- [KUTIPAN TEKS]
┌──

Terjemah Surat Al Qashash Ayat 44-46

44. [1]Dan engkau (Muhammad) tidak berada di sebelah barat[2] ketika Kami menyampaikan perintah kepada Musa, dan engkau tidak (pula) termasuk orang-orang yang menyaksikan (kejadian itu)[3],

45. Tetapi Kami telah menciptakan beberapa umat[4], dan telah berlalu atas mereka masa yang panjang[5], dan engkau (Muhammad) tidak tinggal bersama-sama penduduk Madyan[6] dengan membacakan ayat-ayat Kami kepada mereka, tetapi Kami telah mengutus rasul-rasul[7].

46. Dan engkau (Muhammad) tidak berada di dekat Tur (gunung) ketika Kami menyeru (Musa)[8], tetapi (Kami untus engkau) sebagai rahmat dari Tuhanmu, agar engkau memberi peringatan kepada kaum (Quraisy) yang tidak didatangi oleh pemberi peringatan sebelum engkau agar mereka mendapat pelajaran[9].

Ayat 47-50: Sikap kaum musyrik ketika musibah menimpa mereka, keadaan mereka yang selalu mengingkari bukti, padahal dahulu memintanya, dan penjelasan bahwa Al Qur’an adalah kitab yang paling sempurna.



وَلَوْلا أَنْ تُصِيبَهُمْ مُصِيبَةٌ بِمَا قَدَّمَتْ أَيْدِيهِمْ فَيَقُولُوا رَبَّنَا لَوْلا أَرْسَلْتَ إِلَيْنَا رَسُولا فَنَتَّبِعَ آيَاتِكَ وَنَكُونَ مِنَ الْمُؤْمِنِينَ (٤٧) فَلَمَّا جَاءَهُمُ الْحَقُّ مِنْ عِنْدِنَا قَالُوا لَوْلا أُوتِيَ مِثْلَ مَا أُوتِيَ مُوسَى أَوَلَمْ يَكْفُرُوا بِمَا أُوتِيَ مُوسَى مِنْ قَبْلُ قَالُوا سِحْرَانِ تَظَاهَرَا وَقَالُوا إِنَّا بِكُلٍّ كَافِرُونَ (٤٨) قُلْ فَأْتُوا بِكِتَابٍ مِنْ عِنْدِ اللَّهِ هُوَ أَهْدَى مِنْهُمَا أَتَّبِعْهُ إِنْ كُنْتُمْ صَادِقِينَ (٤٩) فَإِنْ لَمْ يَسْتَجِيبُوا لَكَ فَاعْلَمْ أَنَّمَا يَتَّبِعُونَ أَهْوَاءَهُمْ وَمَنْ أَضَلُّ مِمَّنَ اتَّبَعَ هَوَاهُ بِغَيْرِ هُدًى مِنَ اللَّهِ إِنَّ اللَّهَ لا يَهْدِي الْقَوْمَ الظَّالِمِينَ (٥٠

Terjemah Surat Al Qashash Ayat 47-50

47. Dan agar mereka tidak mengatakan ketika azab menimpa mereka disebabkan apa yang mereka kerjakan[10], "Ya Tuhan kami, mengapa Engkau tidak mengutus seorang rasul kepada Kami, agar kami mengikuti ayat-ayat Engkau dan termasuk orang mukmin[11].”

└──

- [YANG DIMINTA] Sunting kutipan teks tentang Surat Al Qashash dari "45. Tetapi Kami" sampai "yang paling sempurna." dengan mengganti "Madyan" menjadi "Madian". Kerjakan hanya dengan berpedoman pada kutipan teks.

- [BAHAN]
┌──

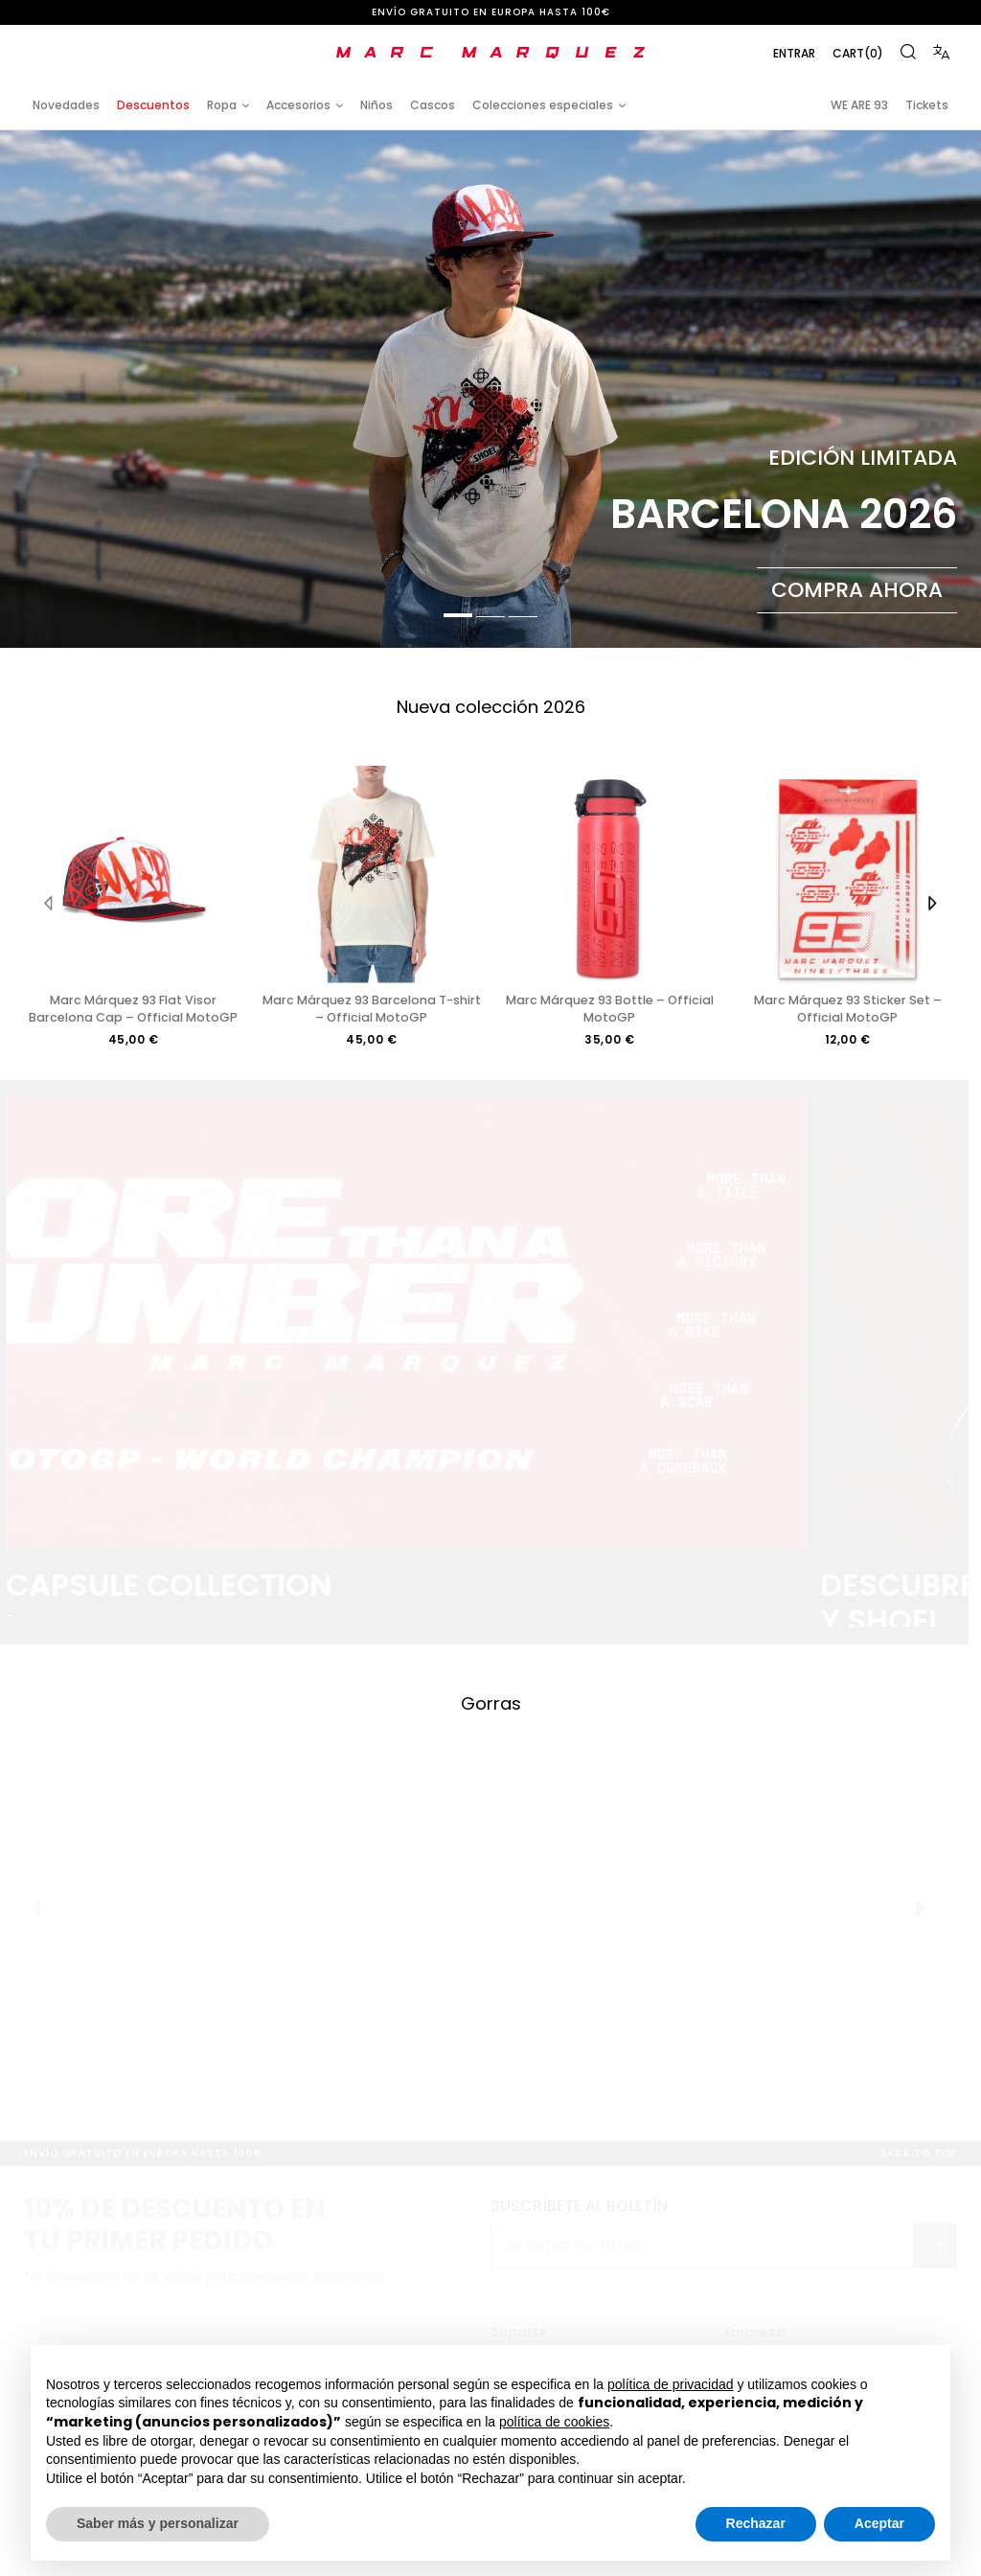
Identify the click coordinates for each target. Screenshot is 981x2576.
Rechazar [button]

└──

- [JAWABAN BERIKUT]
45. Tetapi Kami telah menciptakan beberapa umat[4], dan telah berlalu atas mereka masa yang panjang[5], dan engkau (Muhammad) tidak tinggal bersama-sama penduduk Madian[6] dengan membacakan ayat-ayat Kami kepada mereka, tetapi Kami telah mengutus rasul-rasul[7].

46. Dan engkau (Muhammad) tidak berada di dekat Tur (gunung) ketika Kami menyeru (Musa)[8], tetapi (Kami untus engkau) sebagai rahmat dari Tuhanmu, agar engkau memberi peringatan kepada kaum (Quraisy) yang tidak didatangi oleh pemberi peringatan sebelum engkau agar mereka mendapat pelajaran[9].

Ayat 47-50: Sikap kaum musyrik ketika musibah menimpa mereka, keadaan mereka yang selalu mengingkari bukti, padahal dahulu memintanya, dan penjelasan bahwa Al Qur’an adalah kitab yang paling sempurna.